__Assigned task__.
Beginning with the opening line of the entries, return every line through the one containing "640x448 pixels.", both included, and nothing else. Omit pictures.

■ ■ ■ ■ ■

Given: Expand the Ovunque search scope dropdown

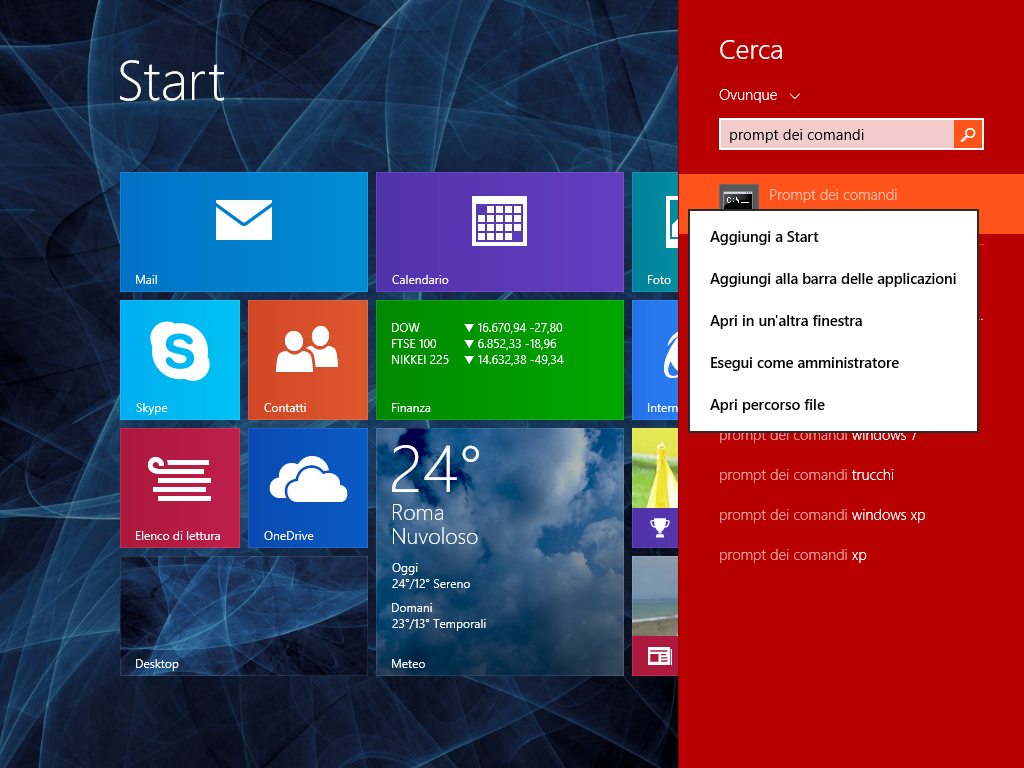Looking at the screenshot, I should point(759,96).
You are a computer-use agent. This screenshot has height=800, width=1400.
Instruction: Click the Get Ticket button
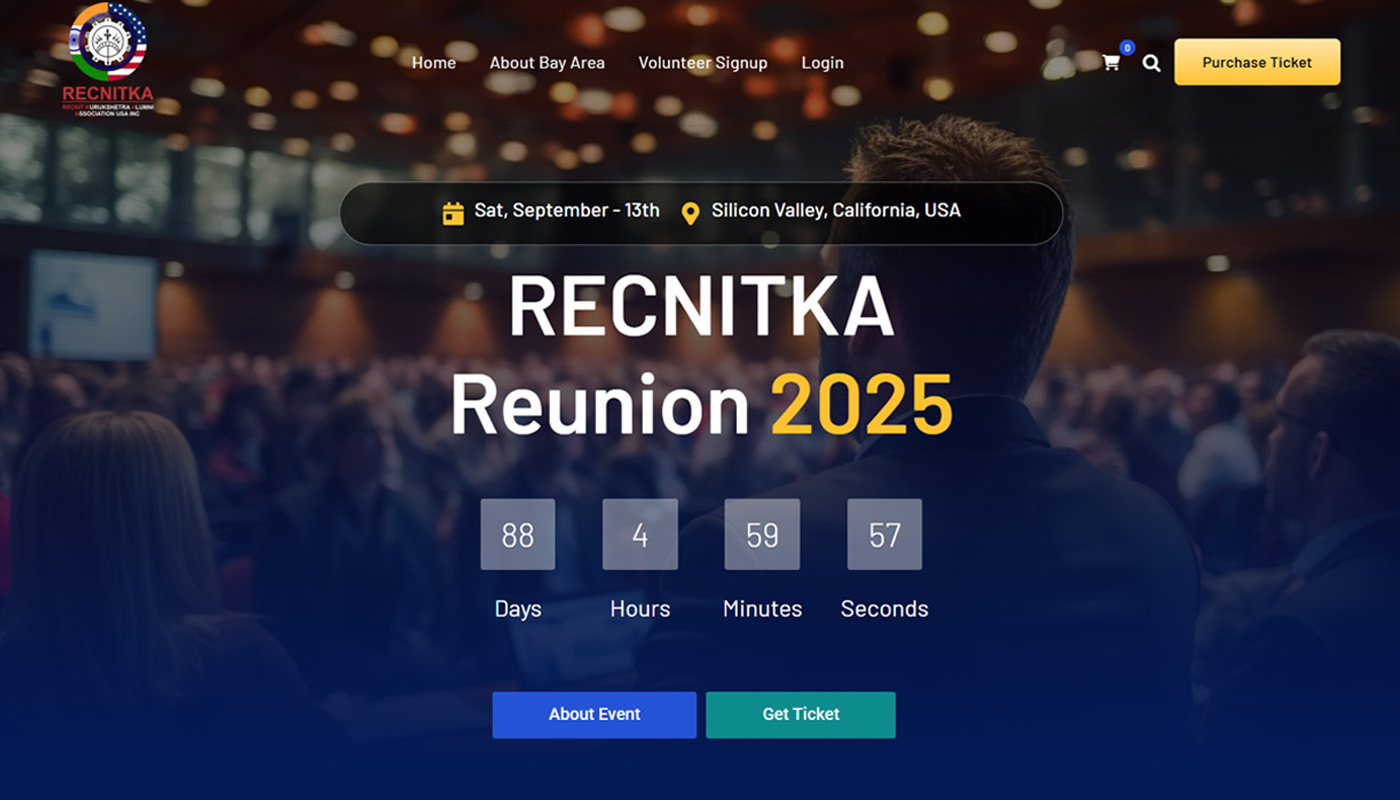click(x=801, y=715)
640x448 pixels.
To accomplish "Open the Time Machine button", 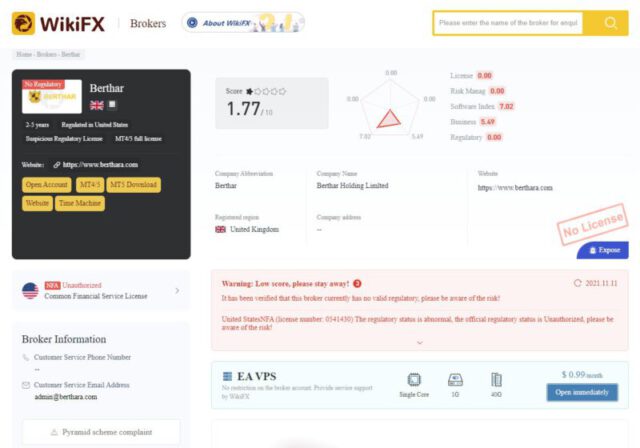I will tap(80, 203).
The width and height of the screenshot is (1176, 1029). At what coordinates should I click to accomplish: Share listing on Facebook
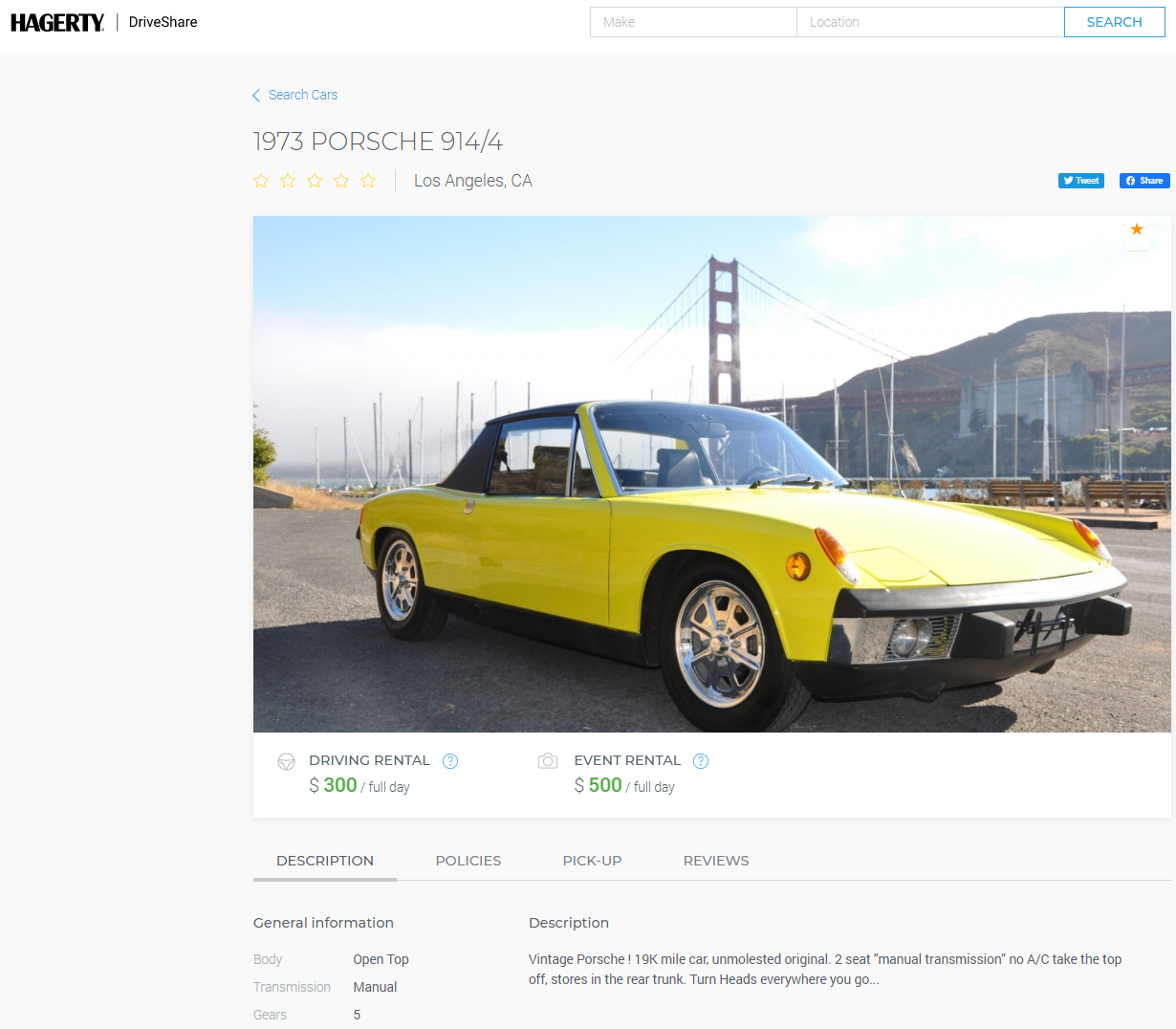(1144, 181)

■ ■ ■ ■ ■

__The answer__.
Given: Expand the Ovunque search scope dropdown

Looking at the screenshot, I should point(759,96).
You are a computer-use agent. This screenshot has height=800, width=1400.
Instruction: Click the Get Ticket button
click(x=801, y=715)
640x448 pixels.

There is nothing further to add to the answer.